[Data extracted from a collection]
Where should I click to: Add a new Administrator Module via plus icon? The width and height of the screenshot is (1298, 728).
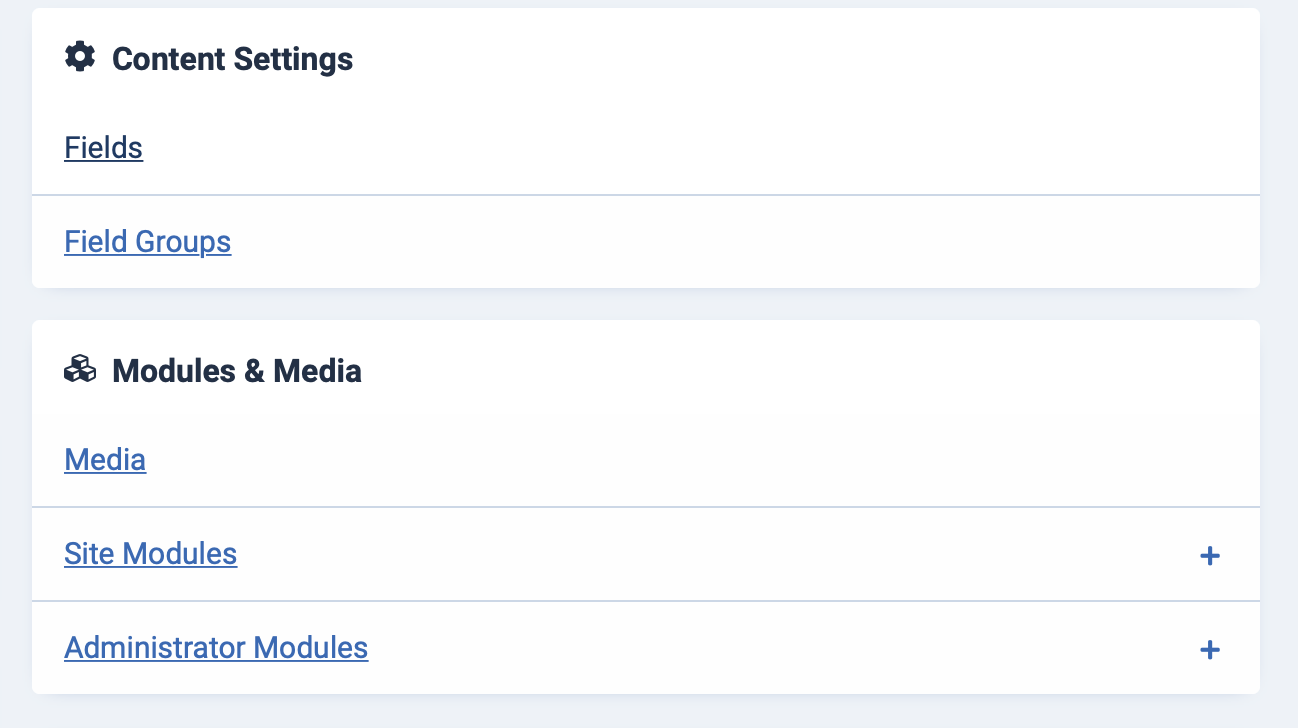click(1209, 649)
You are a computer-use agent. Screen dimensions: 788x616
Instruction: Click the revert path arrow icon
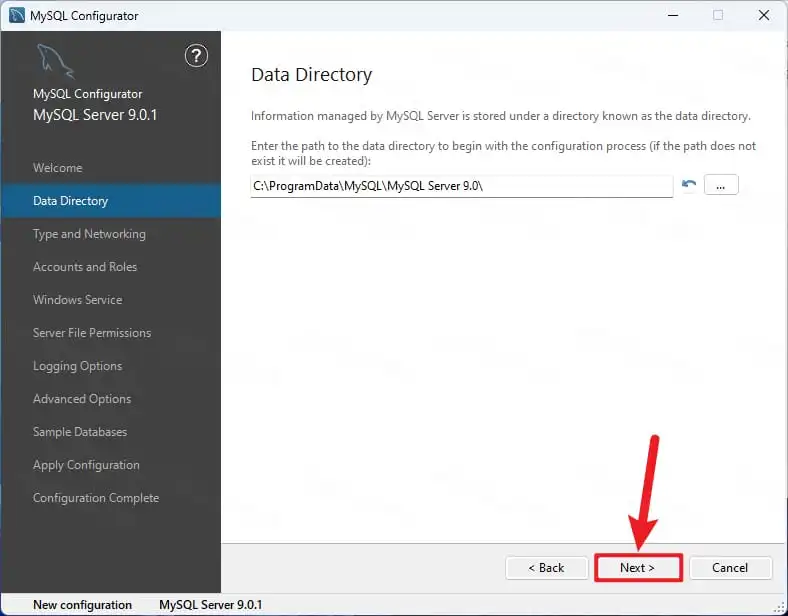tap(689, 184)
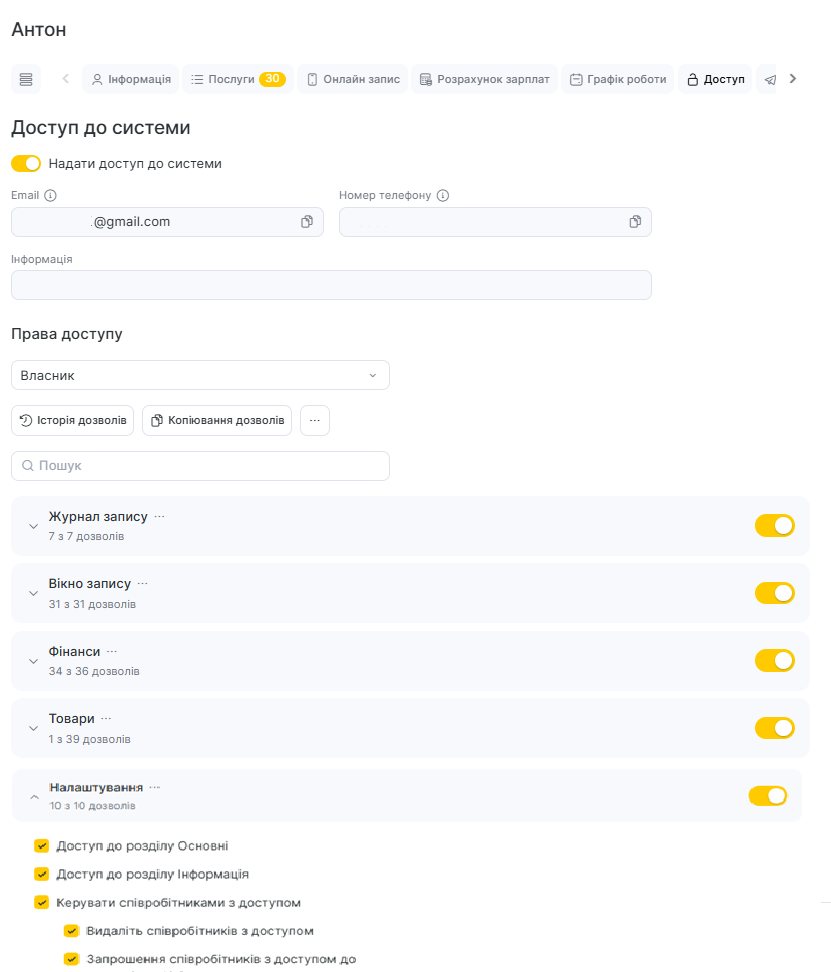Copy the Email address with copy icon
This screenshot has height=972, width=831.
[307, 222]
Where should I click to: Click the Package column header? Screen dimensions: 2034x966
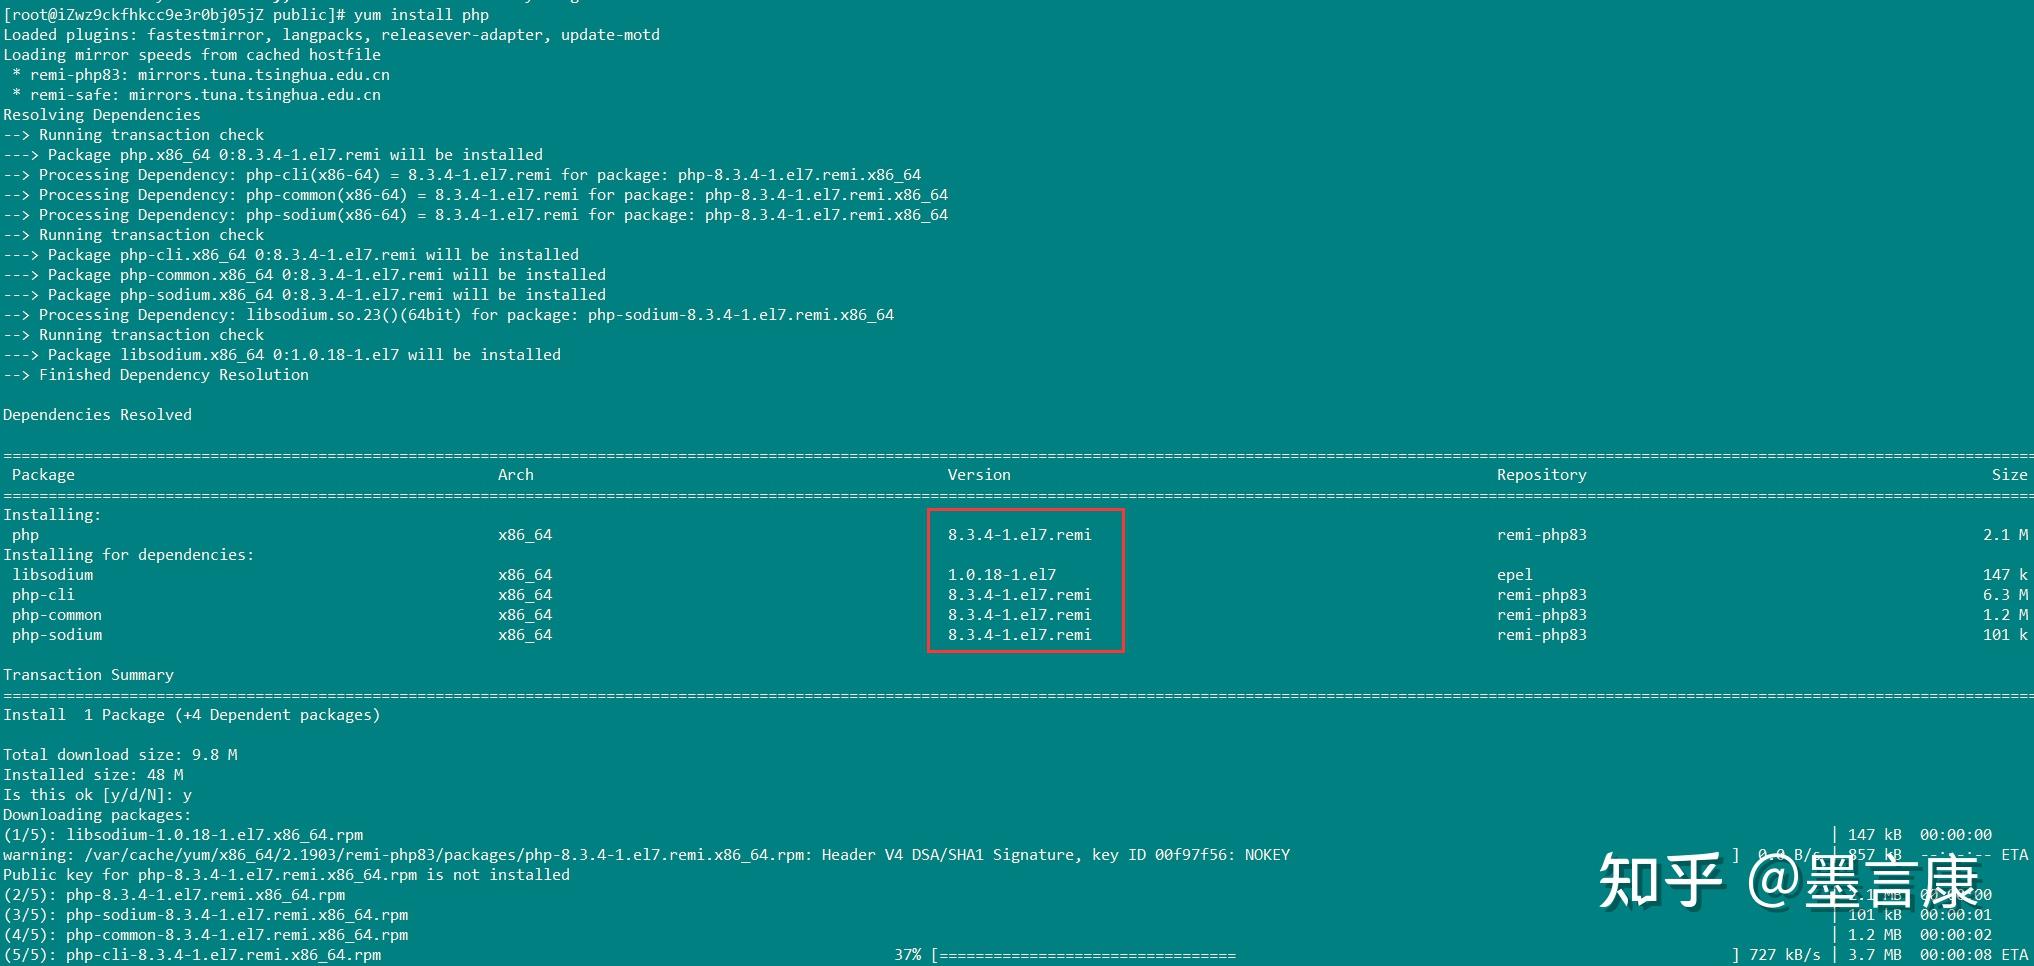[x=42, y=474]
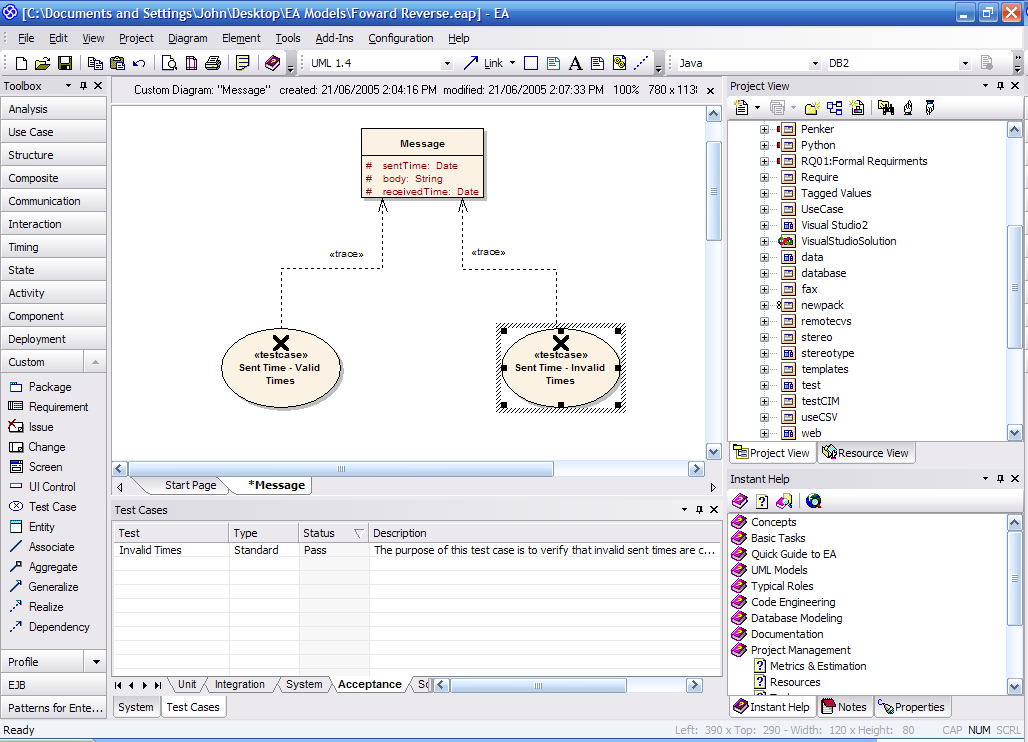Click the Undo arrow icon

tap(139, 63)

**Work to do**
Reproduce every one of the records above word for word, leaving out the pictures.

**Complete answer**
Where should I click to: Add a new Administrator Module via plus icon? The width and height of the screenshot is (1298, 728).
click(1209, 649)
You are a computer-use agent. Screen dimensions: 788x616
Instruction: Click the revert path arrow icon
tap(689, 184)
Copy the Email address with copy icon
This screenshot has height=972, width=831.
[307, 222]
Where should I click to: Click the Package column header? Screen dimensions: 2034x966
[x=42, y=474]
Click the Undo arrow icon

tap(139, 63)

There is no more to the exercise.